Extrait du document
********
Pierre Liebaert

18 mai 2016   •  
Écrit par Fisheye Magazine
Pierre Liebaert
C’est une rencontre étrange, troublante, et intime qu’offre aux spectateurs des Boutographies le photographe Pierre Liebaert. “Libre maintenant” est une exposition qui n’a pas son pareil. D’abord par l’espace réduit laissé aux photos. Ensuite par les émotions brutales qu’elle impose : l’envie d’être libre, de regarder ce que l’on n’ose pas voir, autour de soi et en soi. Entretien.

Fisheye Magazine : pourquoi es-tu devenu photographe ?

Pierre Liebaert : Au départ, c’est une affinité avec le médium. Aujourd’hui l’art, la création, s’est vraiment imposée. J’ai envie de la faire vivre en moi, de me situer face aux choses qui se produisent devant moi. Je pense que la photographie me permet de libérer certaines angoisses et fascinations qui m’obsèdent. Je pense qu’elle génère un lien magique entre les autres moi. Qu’elle a permis de créer des liens très forts, des liens parfois incompréhensibles, absurdes, mais des liens quand même. La photographie dans ma vie c’est ça : justifier l’existence d’un lien entre des êtres. C’est une volonté de faire exister le réel dans son intensité, dans son chaos, dans sa laideur mais aussi dans sa plus grande beauté, dans sa plus grande vulnérabilité. À la fin du film qui accompagne le projet Libre maintenant, un des modèles dit : « J’ai l’impression que l’appareil photo, c’est plus qu’un regard. » Je trouve cette phrase très importante. La photographie c’est faire exister les choses devant soi.

Comment décrirais-tu ton approche de la photographie ?

Parfois j’ai plus l’impression de faire du social que de la photographie. En fait c’est extrêmement ambigu. Comme je le disais, la photographie est un lien magique donc je pense qu’elle répare quelque chose chez le modèle. Elle lui permet de se confronter à sa propre image et moi à la sienne ; et moi à la mienne aussi ! J’aime beaucoup les rapports exclusifs dans les relations humaines, dans ma vie autant que dans la photographie. J’ai du mal à photographier des groupes, j’ai du mal à photographier dans le mouvement, j’ai du mal à photographier de jour ! J’ai besoin d’une forme d’exclusivité totale presque obsessionnelle, voire maladive. Pour résumer, mon rapport à la photographie est à la fois social, exclusif et intime.
********
Données fournies

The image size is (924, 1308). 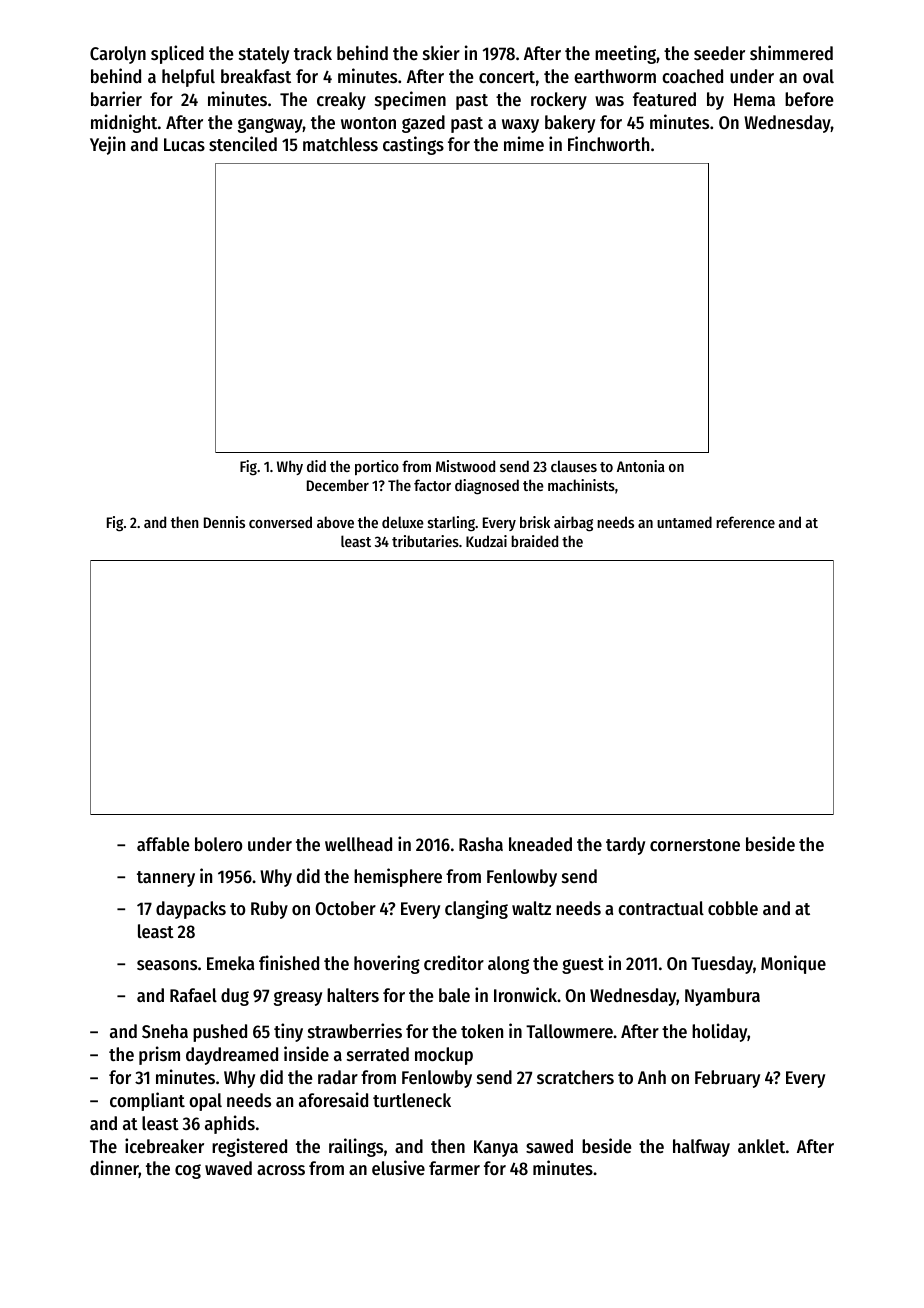 I want to click on Rasha, so click(x=481, y=844).
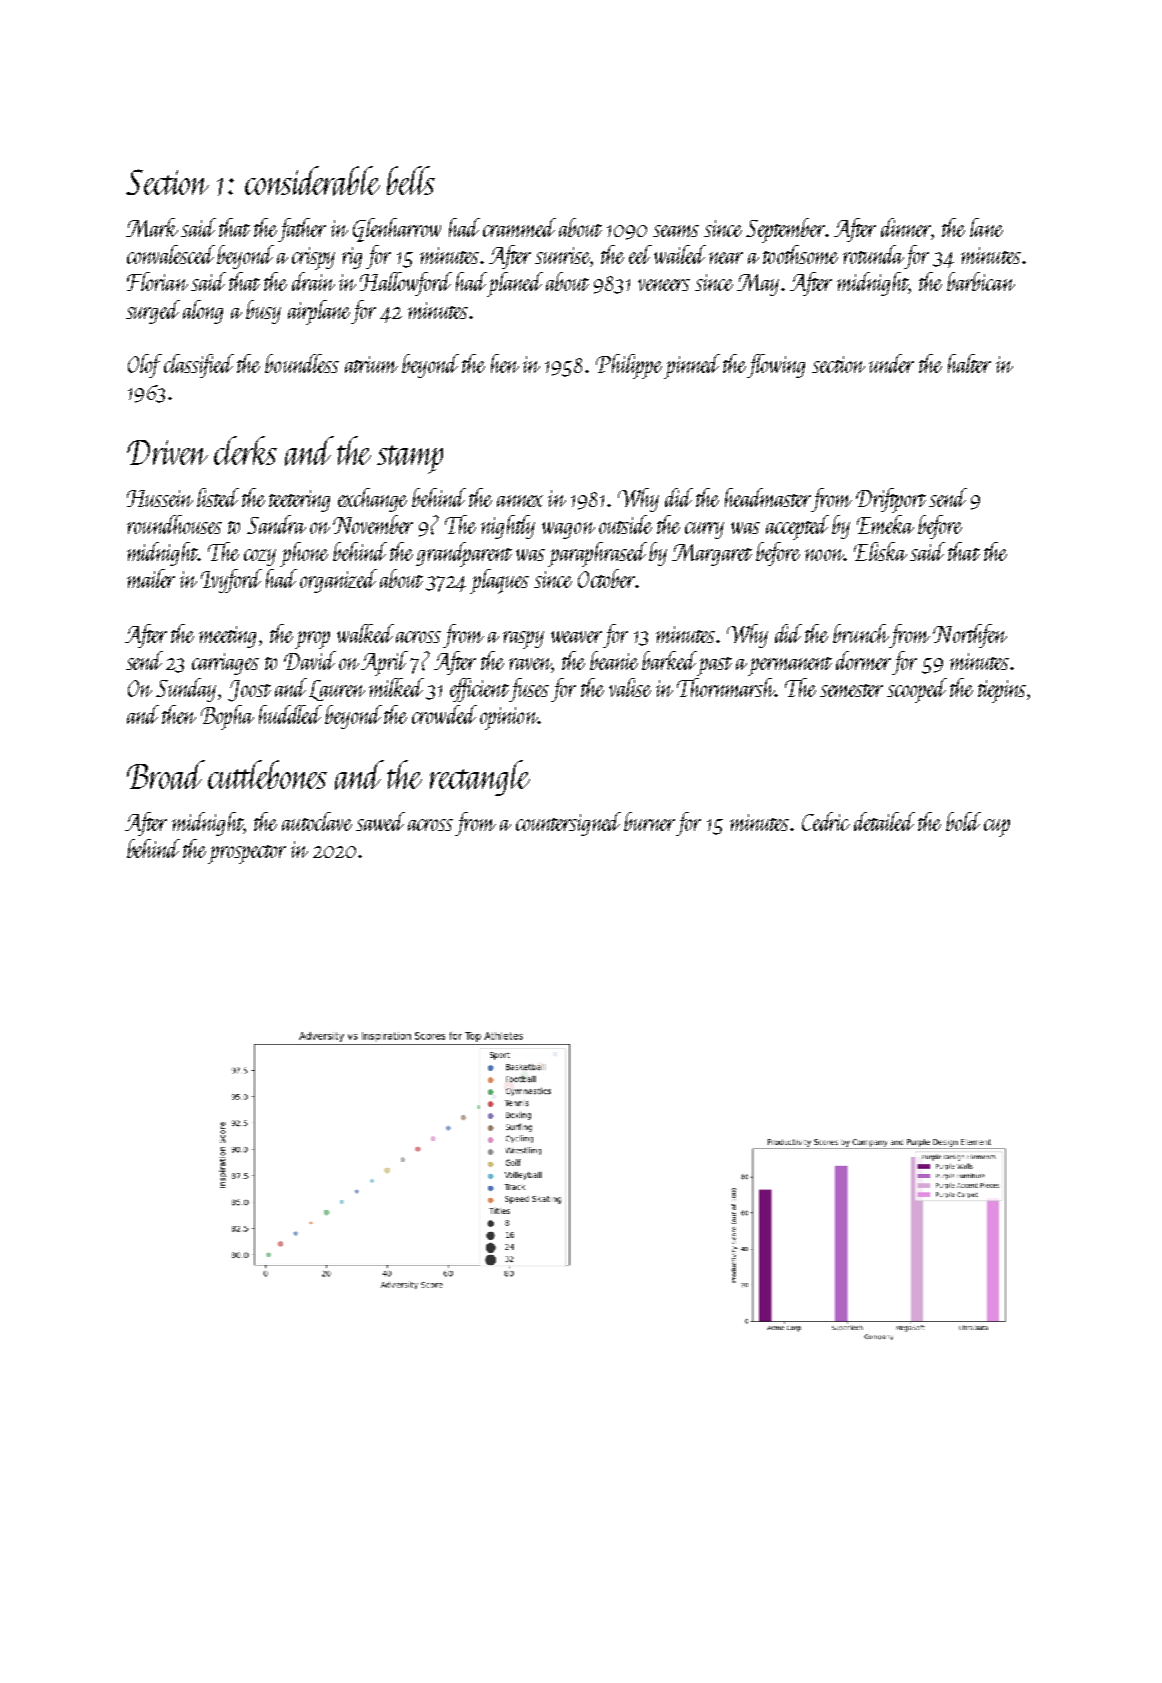  What do you see at coordinates (174, 524) in the page?
I see `roundhouses` at bounding box center [174, 524].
********
Énoncé
Dans l'entretien avec Pierre Liebaert, pourquoi le photographe pense-t-il que la photographie répare quelque chose chez le modèle ? Répondez en une à trois phrases. Le matériel fourni n'intervient pas dans cette tâche.

Résultat final
Pour Pierre Liebaert, la photographie est un lien magique, et c'est pour cette raison qu'il pense qu'elle répare quelque chose chez le modèle. Elle permet au modèle de se confronter à sa propre image, et au photographe de se confronter à celle du modèle comme à la sienne.